OMG The WEG announcer just said Totilas has been sold to the States and will be staying there after WEG. Does anyone know any more about this??????


----------



## PucciNPoni (29 September 2010)

I soooo hope that story is false!  I have been so  looking forward to seeing that partnership in London!


----------



## Daffodil (29 September 2010)

Noooooooooooooooooooooooooooo


----------



## liveryblues (29 September 2010)

According to H&H on facebook he has definitely been sold


----------



## Farrieress (29 September 2010)

I thought he was staying in the states to breed it was announced last week


----------



## Over2You (29 September 2010)

What on earth were they thinking?????? First the Dutch jumping team lose several of their top horses - now this!!!!!!!! Are they trying to slip down the rankings in both of those disciplines?? 

Edward must be devastated!!


----------



## Faberge (29 September 2010)

Quote from BD forum:

"Speculation on the American forums is that it could be the owners of Ravel (Steffen Peters ride) that might have bought him."


----------



## Farrieress (29 September 2010)

I think if it were true there would be a massive influx of messages,  it was anounced that he would stay on to breed  so the speaker may have miss spoken ....... hopefully!


----------



## MiJodsR2BlinkinTite (29 September 2010)

Poor Edward; he was obviously struggling to keep it together before the medals ceremony.
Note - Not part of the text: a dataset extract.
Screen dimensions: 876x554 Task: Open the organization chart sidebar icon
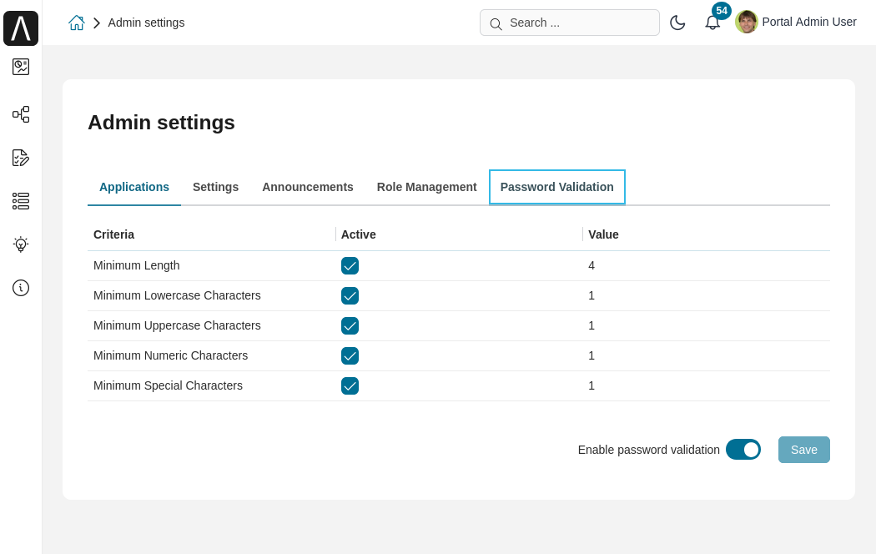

That poor guy, my heart goes out to hiim. What a wonderful partnership he's had with that horse, and he's only 10 so the best is still to come. He's worked so hard to achieve that partnership, and now this bombshell. One wonders how he'll go for someone else though. How heartbreaking. Echo what on earth are the dutch team thinking of?


----------



## sakura (29 September 2010)

I so hope he's just there short term for breeding purposes, what a waste that would be otherwise


----------



## Bosworth (29 September 2010)

look on the front page of HHO it states that Edward Gal denies Totilas has been sold. 
What is going on?


----------



## zefragile (30 September 2010)

The commentator really should not have said that unless they knew it was true.


----------



## PippiPony (30 September 2010)

Same rumou went round after Windsor Europeans.  The owbners then said he would not come up for sale.
I imagine they will make an announcement one way or tother later today.


----------



## thinlizzy (30 September 2010)

If he has, its all down to money at end of the day and you never know he might have a health issue if retiring early ?


----------



## Tempi (30 September 2010)

Totilas is NOT sold! Its the same old rumour again....

http://www.eurodressage.com/equestr...special-gold-no-gamble-edward-gal-and-totilas


----------



## Over2You (30 September 2010)

Blooming commentators!! Why can they not get their facts straight?? Announcing something like this without even having it confirmed is very unprofessional. They had better apologize for this gargantuan mistake!


----------



## Paint it Lucky (30 September 2010)

Thankyou Tempi!  So glad I read this thread, had been worrying all might about it.  Totilas is such a wonderfull horse it would be awfull if he got sold off into obscurity and Edward has done such an amazing job with him, he deserves to keep the ride.


----------



## pinktiger (30 September 2010)

so he isnt sold?????  i totally believed the commentator when he said something along the lines of ' totilas sold and will be staying in the USA'  Duh!!!!!


----------